The Venezuelan Government has expanded micro-finance assistance to Colombian refugees and asylum-seekers in border areas.
The first stage of the project – providing $250,000 in micro-credits to dozens of projects involving production, trade and services – helped over 100 families, mostly headed by women, refugees and Venezuelans living in areas bordering Colombia.
The Banco del Pueblo Soberano, one of the Government’s largest micro-finance institutions, will double their aid this year to other communities and border states after registering a high level of return and a low bad debt rate of below 3 per cent.
“This plan promotes self-employment in host communities and is a big step in the effort to protect and integrate some 12,000 asylum-seekers who are waiting for status recognition,” Ron Redmond, spokesperson for the UN High Commissioner for Refugees (UNHCR) said.

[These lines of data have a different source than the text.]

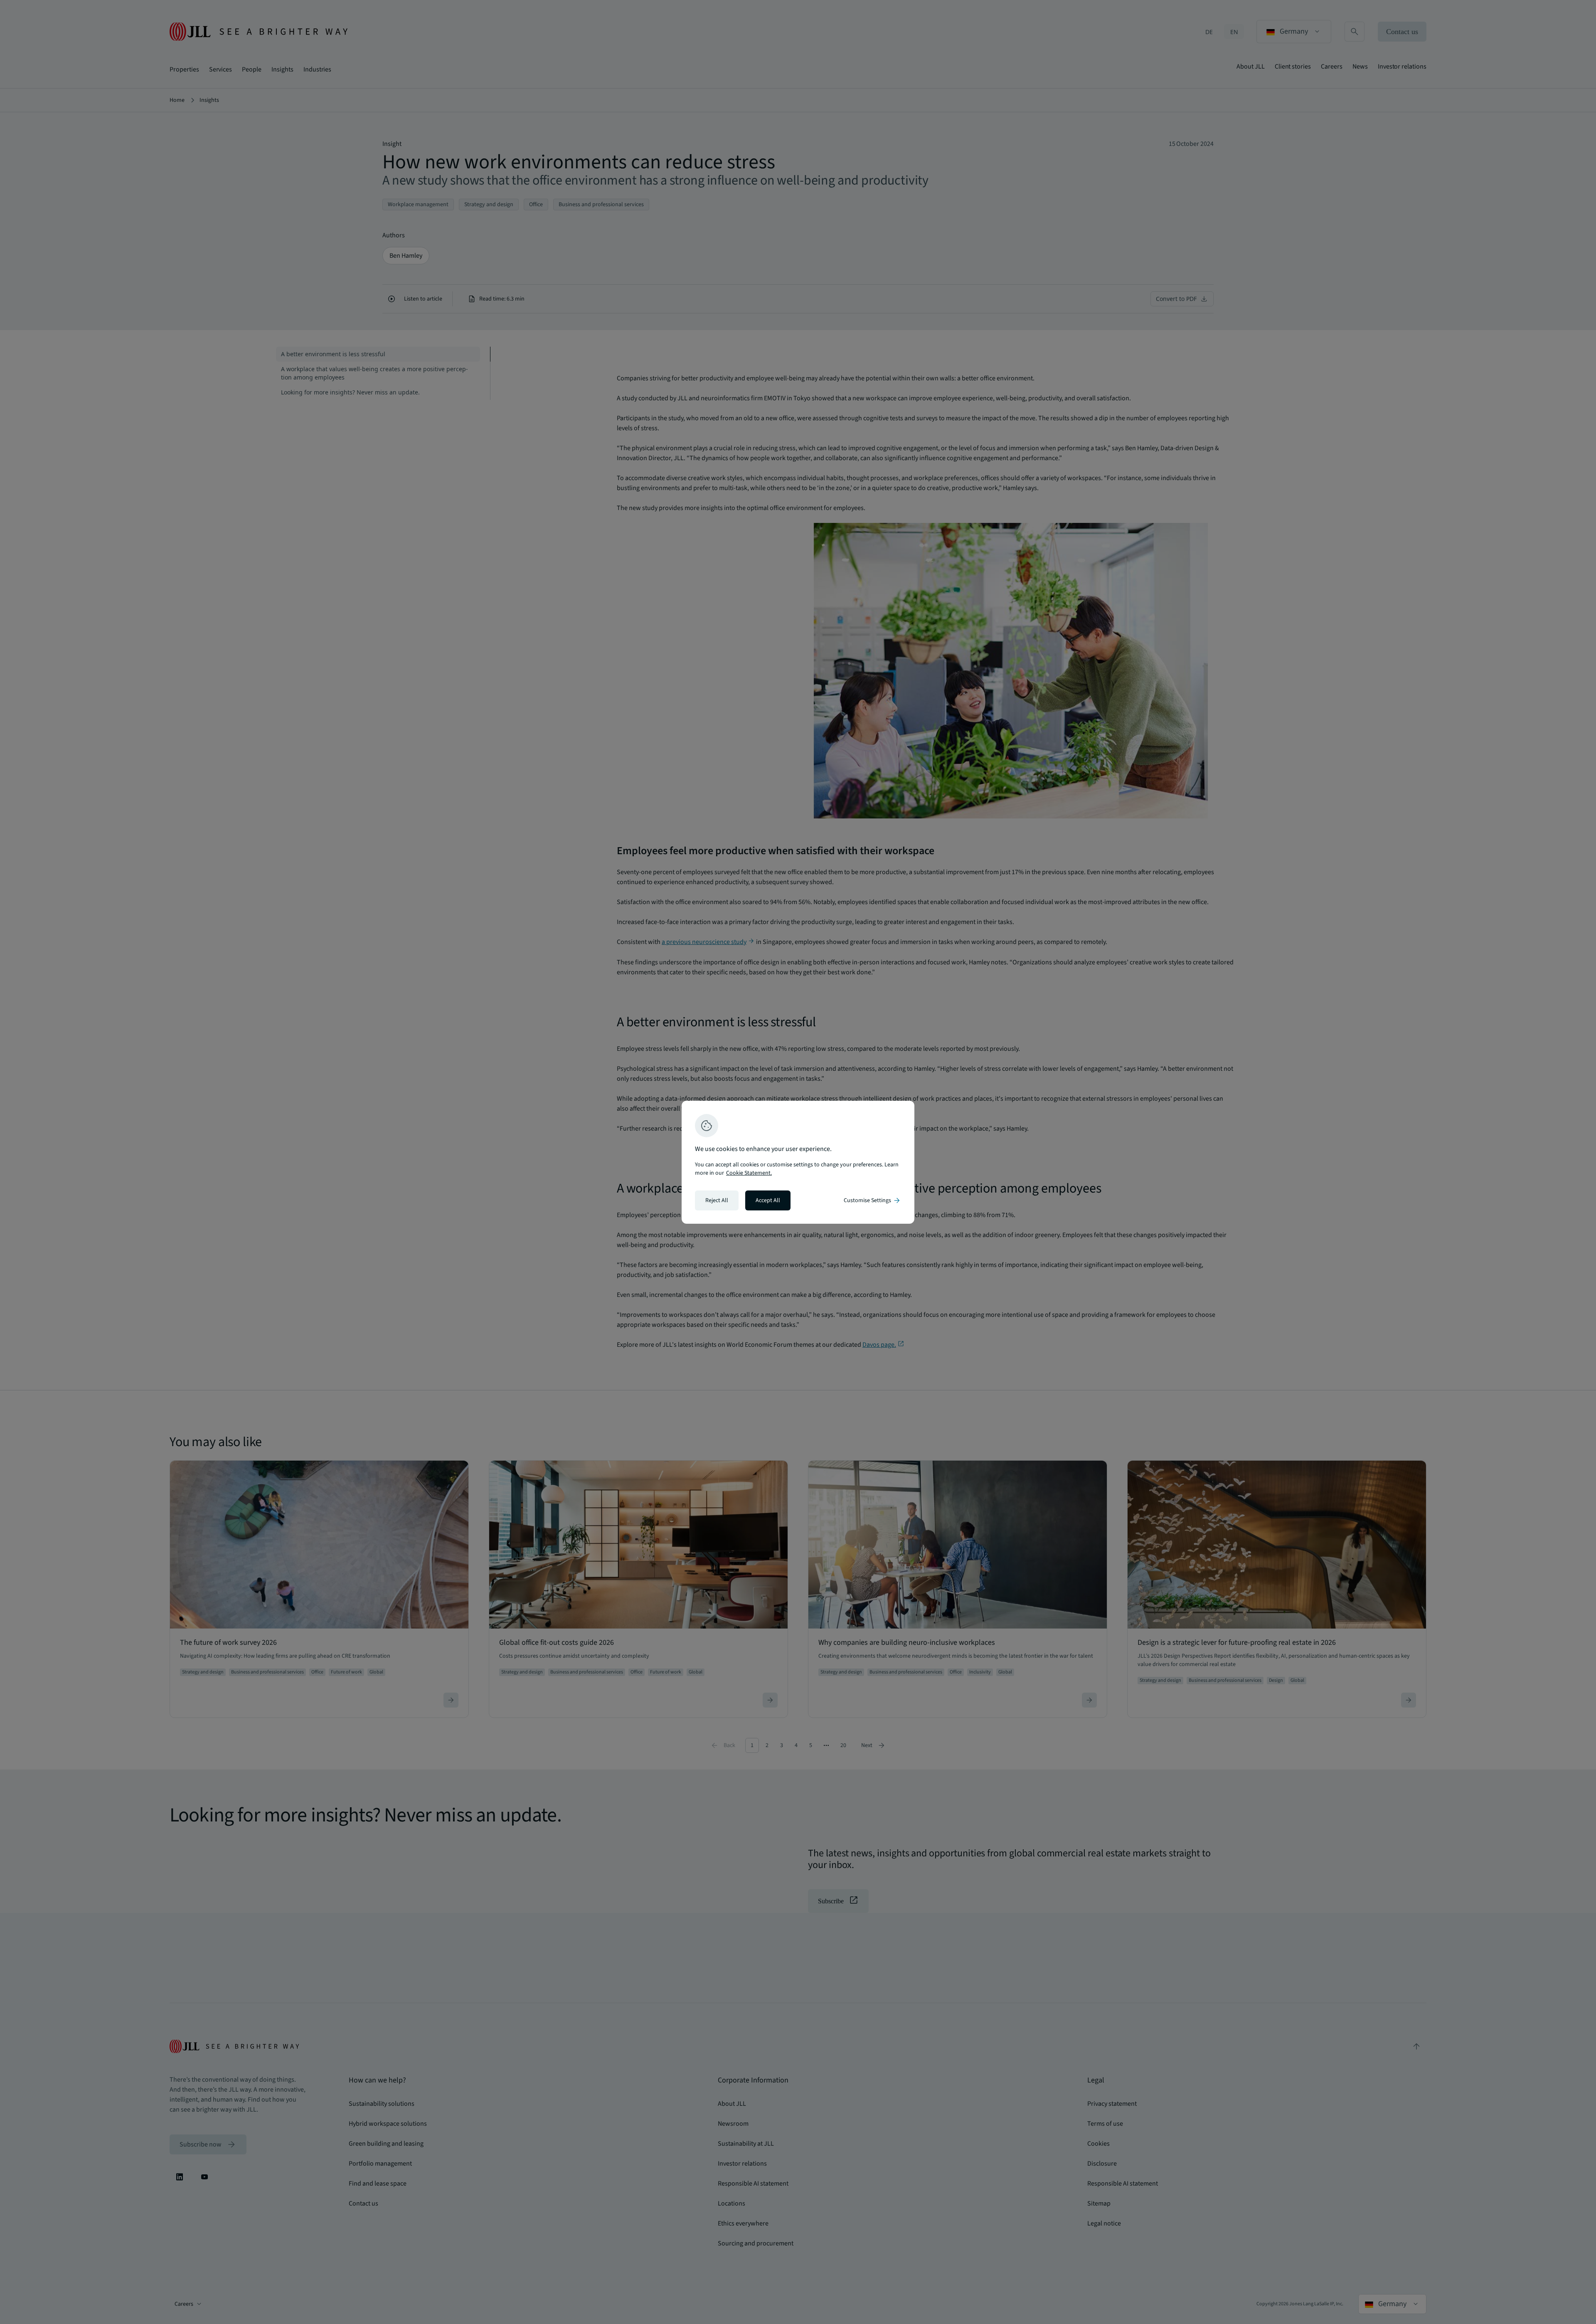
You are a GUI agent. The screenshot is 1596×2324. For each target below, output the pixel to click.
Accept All (768, 1200)
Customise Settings (872, 1200)
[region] (798, 1162)
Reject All (716, 1200)
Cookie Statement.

In Venezuela, it can take as long as three years for asylum-seekers to be recognized as refugees and receive the paperwork necessary allow them to work.
The micro-credit scheme is part of UNHCR’s “borders of solidarity” strategy in countries where integrations is the best solution, the agency said.
Roughly 200,000 Colombians have fled conflict to Venezuela in the past ten years, and most of those in need of protection do not have the identity cards needed to access funding, the labour market or business opportunities.